UFPA/HUJBB - Hospital Universitário João de Barros Barreto - Belém (PA) — Prova 2022

Enunciado

Lactente de 18 meses de idade, previamente hígido, com vacinas em dia, é levado ao pronto atendimento pela segunda vez por apresentar febre de 39oC há 4 dias associada à hiporexia, sem outras alterações. Ao exame físico, bom estado geral, ausência de linfonodos palpáveis, auscultas pulmonares e cardíacas e exame do abdômen sem alterações. Nesse contexto, é correto afirmar:

Alternativas

  1. A) Trata-se de febre de origem obscura, devendo ser solicitadas sorologias virais, radiografia de tórax e exame simples de urina com urocultura.
  2. B) Trata-se de febre de origem obscura, devendo ser indicada a internação hospitalar para a investigação de doenças infecciosas e neoplásicas.
  3. C) Deve ser iniciado antimicrobiano empírico devido à persistência da febre além de 72 horas, o que fala a favor de doença bacteriana.
  4. D) O caso é definido como febre sem sinais localizatórios e deve ser solicitado exame de urina tipo 1 e urocultura.
  5. E) O caso é de febre sem sinais localizatórios e devem ser realizados hemograma, urina tipo 1, urocultura, PCR e hemocultura.

Pérola Clínica

Lactente com febre sem sinais localizatórios → Investigar infecção urinária (urocultura + urina tipo 1) como causa mais comum.

Resumo-Chave

Em lactentes e crianças pequenas com febre sem sinais localizatórios, a infecção do trato urinário (ITU) é uma das causas bacterianas mais comuns e potencialmente graves. Portanto, a investigação inicial deve incluir exame de urina tipo 1 e urocultura para um diagnóstico preciso.

Contexto Educacional

A febre sem sinais localizatórios em lactentes e crianças pequenas é um desafio diagnóstico comum na prática pediátrica. É definida como febre em uma criança sem achados no exame físico que expliquem a elevação da temperatura. Nesses casos, a principal preocupação é descartar uma infecção bacteriana grave oculta (IBGO), sendo a infecção do trato urinário (ITU) a mais prevalente. A investigação inicial deve ser direcionada para as causas mais comuns e potencialmente graves. Em lactentes, a ITU é uma causa frequente de febre sem outros sintomas aparentes. Portanto, a coleta de urina para exame tipo 1 e urocultura é fundamental. A coleta deve ser feita preferencialmente por cateterismo vesical ou punção suprapúbica para evitar contaminação, especialmente em crianças que ainda não controlam a micção. Outras investigações, como hemograma, PCR e hemocultura, podem ser consideradas dependendo da idade da criança, do grau de toxicidade e da persistência da febre. No entanto, a urina tipo 1 e a urocultura são os exames mais prioritários na ausência de outros sinais. A febre de origem obscura (FOO) é um diagnóstico de exclusão para febre prolongada (geralmente > 8 dias) sem causa identificada após investigação inicial, o que difere do cenário apresentado.

Perguntas Frequentes

Qual a principal preocupação em lactentes com febre sem sinais localizatórios?

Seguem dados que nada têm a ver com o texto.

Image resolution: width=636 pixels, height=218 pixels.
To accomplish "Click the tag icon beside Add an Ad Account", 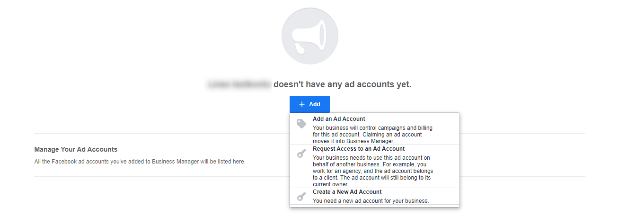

A principal preocupação é a presença de uma infecção bacteriana grave oculta, sendo a infecção do trato urinário (ITU) a mais comum. Outras incluem bacteremia e pneumonia.

Por que a infecção urinária é tão importante de ser investigada em lactentes febris?

A ITU em lactentes pode levar a danos renais permanentes se não for diagnosticada e tratada precocemente, além de ser uma causa frequente de febre sem foco aparente.

Quando a febre em lactentes é considerada de origem obscura (FOO)?

A febre de origem obscura (FOO) é definida como febre persistente por mais de 8 dias sem causa identificada após uma investigação inicial completa, o que não se aplica ao caso descrito de 4 dias de febre.